| Brief 1 |
Write out the full forum thread on Netflix shows missing from TiVo search, word for word.

| Text shown |
┌────────
# Netflix Programs Not Showing in Search Results



## chandler1818 (Sep 8, 2004)

I'm having an issue where programs that are exclusive to netflix do not appear in results for searches in the tivo app. So, no results appear when I search in the tivo app for "big mouth" or "stranger things"- shows only on netflix. However, when I search for "Cobra Kai", which is on multiple services, i can locate that show and it says that it is available from netlfix. has anyone else experienced this issue? Thanks


----------



## pgoelz (May 1, 2005)

I have found the same thing. I don't think Netflix participates in the Tivo Search function. Not sure why not. 

Paul


----------



## bbrown9 (Mar 12, 2011)

I found the same thing.
It couldn't find "The Witcher" but it could find "Call the Midwife".
Very annoying. I can't add it to "My Shows" if it can't be found.


----------



## dbpaddler (Sep 25, 2004)

Maybe because Netflix wants you to go through them as the first source of searching. Which is why when people search for things to see if it's on Netflix, they show you things that are similar so you'll stay within Netflix.
└────────
| Brief 2 |
Convert the listing, from the line containing "Given: Split the editor view vertically" through the end of the listing, into a two-column CSV with the columns ask and reply. Each row holds one item's text and its answer, each in a single quoted field with line breaks replaced by spaces.

[Text and element pointing records]
┌────────
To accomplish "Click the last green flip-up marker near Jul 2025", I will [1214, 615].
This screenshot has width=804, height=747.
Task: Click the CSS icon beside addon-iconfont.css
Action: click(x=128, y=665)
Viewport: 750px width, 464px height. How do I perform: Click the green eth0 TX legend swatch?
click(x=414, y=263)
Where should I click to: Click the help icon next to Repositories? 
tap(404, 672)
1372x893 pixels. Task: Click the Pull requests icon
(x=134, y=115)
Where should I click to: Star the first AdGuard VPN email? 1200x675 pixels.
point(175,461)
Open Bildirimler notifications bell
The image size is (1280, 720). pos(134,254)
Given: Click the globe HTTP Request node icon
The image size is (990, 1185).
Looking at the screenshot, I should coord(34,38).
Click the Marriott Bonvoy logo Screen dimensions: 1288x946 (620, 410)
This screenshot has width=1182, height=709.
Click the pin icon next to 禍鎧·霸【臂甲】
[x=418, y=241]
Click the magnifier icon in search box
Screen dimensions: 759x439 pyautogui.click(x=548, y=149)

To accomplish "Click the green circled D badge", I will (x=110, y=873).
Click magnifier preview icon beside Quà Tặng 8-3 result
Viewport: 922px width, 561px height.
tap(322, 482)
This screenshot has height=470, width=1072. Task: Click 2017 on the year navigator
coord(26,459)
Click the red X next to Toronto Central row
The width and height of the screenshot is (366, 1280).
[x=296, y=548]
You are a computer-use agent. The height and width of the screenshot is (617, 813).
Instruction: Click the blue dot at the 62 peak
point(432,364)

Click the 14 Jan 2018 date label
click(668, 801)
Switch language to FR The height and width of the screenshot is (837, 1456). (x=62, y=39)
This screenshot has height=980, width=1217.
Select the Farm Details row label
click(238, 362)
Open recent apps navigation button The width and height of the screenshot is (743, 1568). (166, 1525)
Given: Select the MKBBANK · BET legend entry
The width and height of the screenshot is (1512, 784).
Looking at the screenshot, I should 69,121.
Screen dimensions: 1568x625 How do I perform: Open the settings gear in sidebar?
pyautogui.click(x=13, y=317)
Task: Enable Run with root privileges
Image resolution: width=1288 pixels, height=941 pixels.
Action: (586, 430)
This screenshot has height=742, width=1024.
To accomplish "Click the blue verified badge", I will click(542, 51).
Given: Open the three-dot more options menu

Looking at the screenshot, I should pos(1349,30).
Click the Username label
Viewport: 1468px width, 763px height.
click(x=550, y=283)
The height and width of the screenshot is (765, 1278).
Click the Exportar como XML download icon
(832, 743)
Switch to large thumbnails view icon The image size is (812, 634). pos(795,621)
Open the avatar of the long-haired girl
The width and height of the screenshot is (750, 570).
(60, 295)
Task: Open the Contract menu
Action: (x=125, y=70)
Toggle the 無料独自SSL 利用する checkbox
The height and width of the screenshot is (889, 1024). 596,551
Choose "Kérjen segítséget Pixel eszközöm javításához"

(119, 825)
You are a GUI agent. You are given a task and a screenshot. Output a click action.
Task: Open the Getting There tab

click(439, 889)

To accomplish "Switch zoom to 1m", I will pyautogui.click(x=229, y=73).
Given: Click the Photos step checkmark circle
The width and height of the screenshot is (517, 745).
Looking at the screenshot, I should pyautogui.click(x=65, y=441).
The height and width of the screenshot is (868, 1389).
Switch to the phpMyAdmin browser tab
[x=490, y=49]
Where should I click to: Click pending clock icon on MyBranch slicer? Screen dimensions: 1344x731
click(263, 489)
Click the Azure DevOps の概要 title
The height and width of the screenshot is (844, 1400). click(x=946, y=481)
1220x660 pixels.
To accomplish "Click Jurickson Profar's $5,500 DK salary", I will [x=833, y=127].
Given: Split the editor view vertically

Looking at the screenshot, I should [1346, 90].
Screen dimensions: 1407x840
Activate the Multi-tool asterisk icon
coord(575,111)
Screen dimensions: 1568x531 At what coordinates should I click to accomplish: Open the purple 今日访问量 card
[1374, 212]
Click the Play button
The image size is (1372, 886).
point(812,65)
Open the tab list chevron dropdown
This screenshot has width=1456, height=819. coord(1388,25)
└────────
| Reply 1 |
# Netflix Programs Not Showing in Search Results



## chandler1818 (Sep 8, 2004)

I'm having an issue where programs that are exclusive to netflix do not appear in results for searches in the tivo app. So, no results appear when I search in the tivo app for "big mouth" or "stranger things"- shows only on netflix. However, when I search for "Cobra Kai", which is on multiple services, i can locate that show and it says that it is available from netlfix. has anyone else experienced this issue? Thanks


----------



## pgoelz (May 1, 2005)

I have found the same thing. I don't think Netflix participates in the Tivo Search function. Not sure why not. 

Paul


----------



## bbrown9 (Mar 12, 2011)

I found the same thing.
It couldn't find "The Witcher" but it could find "Call the Midwife".
Very annoying. I can't add it to "My Shows" if it can't be found.


----------



## dbpaddler (Sep 25, 2004)

Maybe because Netflix wants you to go through them as the first source of searching. Which is why when people search for things to see if it's on Netflix, they show you things that are similar so you'll stay within Netflix.

| Reply 2 |
ask,reply
"Given: Split the editor view vertically","Looking at the screenshot, I should [1346, 90]."
"Screen dimensions: 1407x840 Activate the Multi-tool asterisk icon","coord(575,111)"
"Screen dimensions: 1568x531 At what coordinates should I click to accomplish: Open the purple 今日访问量 card","[1374, 212]"
"Click the Play button The image size is (1372, 886).","point(812,65)"
"Open the tab list chevron dropdown","This screenshot has width=1456, height=819. coord(1388,25)"